The jetpack - in fact using ducted fans, rather than jets - has been eagerly awaited for some years. In 2009 it was revealed that Mr Martin was seeking test pilots via eBay, and late last year Time magazine named the machine as one of the most anticipated inventions in the world.

The May 21 flight was a milestone in Martin's dream of building the world's first practical jetpack.

"The first people using these in cities will be medical personnel doing emergency response," he said.

"Then you'll see people putting camera mounts on them for traffic reporting and it will eventually evolve into people just flying for fun or going to work."

Martin's jetpack - which Time likened to two enormous leaf blowers welded together - consists of a pair of cylinders containing propulsion fans attached to a free-standing carbon-fibre frame.

The pilot backs into the frame, straps himself in and controls the wingless jetpack with two joysticks.

Powered by a two-litre V4 engine generating about 200 horsepower, the concept as explained by Martin is simple: "If you shoot enough air down fast enough, then you'll go up."
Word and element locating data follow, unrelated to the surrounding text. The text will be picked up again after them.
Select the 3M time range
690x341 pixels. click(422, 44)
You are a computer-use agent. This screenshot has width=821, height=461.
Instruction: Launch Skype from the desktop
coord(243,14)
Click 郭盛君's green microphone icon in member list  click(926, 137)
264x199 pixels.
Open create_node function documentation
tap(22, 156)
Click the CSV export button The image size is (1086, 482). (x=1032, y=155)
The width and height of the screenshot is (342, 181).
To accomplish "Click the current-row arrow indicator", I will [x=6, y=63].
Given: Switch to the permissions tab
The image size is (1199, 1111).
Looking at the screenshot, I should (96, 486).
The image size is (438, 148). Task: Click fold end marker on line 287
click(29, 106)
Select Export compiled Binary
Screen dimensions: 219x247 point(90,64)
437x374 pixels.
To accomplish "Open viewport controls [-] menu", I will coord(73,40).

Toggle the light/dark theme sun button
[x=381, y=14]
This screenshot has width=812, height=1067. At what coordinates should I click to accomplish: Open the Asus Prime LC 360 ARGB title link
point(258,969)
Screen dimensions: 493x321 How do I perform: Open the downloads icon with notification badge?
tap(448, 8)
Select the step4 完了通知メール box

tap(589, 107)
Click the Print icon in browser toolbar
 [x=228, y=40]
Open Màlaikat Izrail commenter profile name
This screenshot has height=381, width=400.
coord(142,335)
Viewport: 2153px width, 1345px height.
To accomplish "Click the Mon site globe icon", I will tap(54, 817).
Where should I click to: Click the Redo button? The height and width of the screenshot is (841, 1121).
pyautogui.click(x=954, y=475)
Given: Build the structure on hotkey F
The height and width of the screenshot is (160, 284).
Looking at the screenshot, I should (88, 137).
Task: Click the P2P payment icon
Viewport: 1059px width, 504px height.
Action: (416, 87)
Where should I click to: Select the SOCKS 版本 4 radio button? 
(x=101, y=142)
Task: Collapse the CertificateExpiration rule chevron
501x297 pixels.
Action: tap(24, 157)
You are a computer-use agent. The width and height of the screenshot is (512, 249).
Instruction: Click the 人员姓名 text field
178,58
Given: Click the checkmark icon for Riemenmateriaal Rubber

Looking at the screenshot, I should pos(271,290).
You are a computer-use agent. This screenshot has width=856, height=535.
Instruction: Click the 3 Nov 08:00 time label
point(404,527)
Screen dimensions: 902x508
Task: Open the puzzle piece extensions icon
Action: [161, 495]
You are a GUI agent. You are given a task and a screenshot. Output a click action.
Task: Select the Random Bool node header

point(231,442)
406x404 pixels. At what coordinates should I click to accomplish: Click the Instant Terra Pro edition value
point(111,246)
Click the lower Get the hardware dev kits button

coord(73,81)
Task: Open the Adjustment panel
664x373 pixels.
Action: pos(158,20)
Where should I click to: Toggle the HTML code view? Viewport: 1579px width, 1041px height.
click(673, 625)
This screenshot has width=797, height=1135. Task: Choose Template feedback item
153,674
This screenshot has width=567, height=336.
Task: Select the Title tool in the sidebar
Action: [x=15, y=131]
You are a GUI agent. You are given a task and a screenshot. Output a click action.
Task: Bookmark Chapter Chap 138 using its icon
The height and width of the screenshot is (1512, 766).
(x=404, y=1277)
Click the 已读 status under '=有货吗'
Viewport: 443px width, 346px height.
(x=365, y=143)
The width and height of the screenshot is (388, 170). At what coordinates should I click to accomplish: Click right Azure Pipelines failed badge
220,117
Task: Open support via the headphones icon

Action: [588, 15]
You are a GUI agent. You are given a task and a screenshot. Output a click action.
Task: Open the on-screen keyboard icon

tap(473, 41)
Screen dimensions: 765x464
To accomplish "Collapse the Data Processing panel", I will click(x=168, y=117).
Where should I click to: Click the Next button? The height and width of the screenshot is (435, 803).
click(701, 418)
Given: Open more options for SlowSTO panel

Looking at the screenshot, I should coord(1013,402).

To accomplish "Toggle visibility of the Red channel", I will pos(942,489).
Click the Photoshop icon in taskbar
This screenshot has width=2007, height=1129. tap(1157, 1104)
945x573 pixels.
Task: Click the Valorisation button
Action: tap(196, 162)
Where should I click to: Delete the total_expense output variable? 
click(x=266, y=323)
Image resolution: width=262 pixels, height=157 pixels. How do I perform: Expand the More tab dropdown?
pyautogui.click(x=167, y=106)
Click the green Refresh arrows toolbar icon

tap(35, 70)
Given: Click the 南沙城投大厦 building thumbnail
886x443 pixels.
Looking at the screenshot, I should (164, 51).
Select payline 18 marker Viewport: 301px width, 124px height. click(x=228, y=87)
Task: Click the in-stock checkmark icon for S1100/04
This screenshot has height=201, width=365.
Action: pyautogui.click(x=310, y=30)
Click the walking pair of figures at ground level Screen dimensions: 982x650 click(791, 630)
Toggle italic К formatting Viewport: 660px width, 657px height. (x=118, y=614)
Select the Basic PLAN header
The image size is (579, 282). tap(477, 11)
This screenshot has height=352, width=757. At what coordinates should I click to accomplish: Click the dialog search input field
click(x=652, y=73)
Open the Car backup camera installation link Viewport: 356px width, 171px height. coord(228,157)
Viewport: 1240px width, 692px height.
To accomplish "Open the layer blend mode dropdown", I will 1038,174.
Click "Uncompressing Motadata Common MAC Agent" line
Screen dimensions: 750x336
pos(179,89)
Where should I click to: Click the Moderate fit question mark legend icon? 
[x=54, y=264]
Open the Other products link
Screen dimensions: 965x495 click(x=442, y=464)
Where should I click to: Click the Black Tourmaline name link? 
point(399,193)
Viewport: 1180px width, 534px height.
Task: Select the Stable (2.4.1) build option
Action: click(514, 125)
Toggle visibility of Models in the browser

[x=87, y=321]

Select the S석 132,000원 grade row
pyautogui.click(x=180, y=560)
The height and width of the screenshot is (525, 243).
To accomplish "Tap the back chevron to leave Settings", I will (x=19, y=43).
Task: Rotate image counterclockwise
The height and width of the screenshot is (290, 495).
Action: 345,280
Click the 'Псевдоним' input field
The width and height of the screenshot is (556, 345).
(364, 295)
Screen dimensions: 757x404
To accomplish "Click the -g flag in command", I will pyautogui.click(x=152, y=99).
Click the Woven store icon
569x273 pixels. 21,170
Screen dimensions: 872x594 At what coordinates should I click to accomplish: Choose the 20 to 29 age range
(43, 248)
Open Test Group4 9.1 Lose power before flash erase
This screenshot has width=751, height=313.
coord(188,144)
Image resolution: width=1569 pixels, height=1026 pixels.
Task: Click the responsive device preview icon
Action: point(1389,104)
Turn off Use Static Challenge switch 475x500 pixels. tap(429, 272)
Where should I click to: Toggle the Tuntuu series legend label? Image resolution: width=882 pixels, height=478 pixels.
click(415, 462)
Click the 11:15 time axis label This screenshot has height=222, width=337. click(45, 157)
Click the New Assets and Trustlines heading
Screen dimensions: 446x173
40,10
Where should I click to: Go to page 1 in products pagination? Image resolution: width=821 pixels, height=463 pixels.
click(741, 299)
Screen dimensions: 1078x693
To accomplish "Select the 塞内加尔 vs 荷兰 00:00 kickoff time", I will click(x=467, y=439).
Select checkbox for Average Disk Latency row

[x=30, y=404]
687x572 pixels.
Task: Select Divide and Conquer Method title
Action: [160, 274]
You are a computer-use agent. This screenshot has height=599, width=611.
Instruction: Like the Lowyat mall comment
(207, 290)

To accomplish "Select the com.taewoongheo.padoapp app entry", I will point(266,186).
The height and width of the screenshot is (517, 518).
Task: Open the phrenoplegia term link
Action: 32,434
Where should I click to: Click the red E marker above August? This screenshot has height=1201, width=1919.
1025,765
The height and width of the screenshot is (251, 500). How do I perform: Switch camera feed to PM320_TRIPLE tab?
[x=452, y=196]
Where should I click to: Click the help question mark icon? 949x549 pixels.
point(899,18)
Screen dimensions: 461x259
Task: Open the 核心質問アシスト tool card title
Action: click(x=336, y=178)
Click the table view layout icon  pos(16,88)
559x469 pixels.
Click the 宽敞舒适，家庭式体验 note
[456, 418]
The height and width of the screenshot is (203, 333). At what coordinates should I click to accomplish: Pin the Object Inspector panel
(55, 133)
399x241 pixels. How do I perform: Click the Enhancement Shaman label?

Fine-tuning details to turn the idea into a safe, workable flying machine has taken decades.

After numerous prototypes, the model that Martin hopes to put into production is designed to meet US ultralight standards, weighing less than 115 kilograms (254 pounds) and carrying a 20 litre (4.5 gallon) fuel tank.

That theoretically gives it a 30 minute flight time and a range of 50 kilometres (31 miles), although he said work was already underway on versions with extended capabilities. Martin says flying the machine can be mastered in less than an hour. It has a rocket-propelled parachute if anything goes wrong.

The history of jetpack flight is littered with failure. Probably the best known attempt is the Bell Rocket Belt, which featured in the James Bond movie "Thunderball". It could only fly for 30 seconds and is now gathering dust at the Smithsonian Institution in the United States.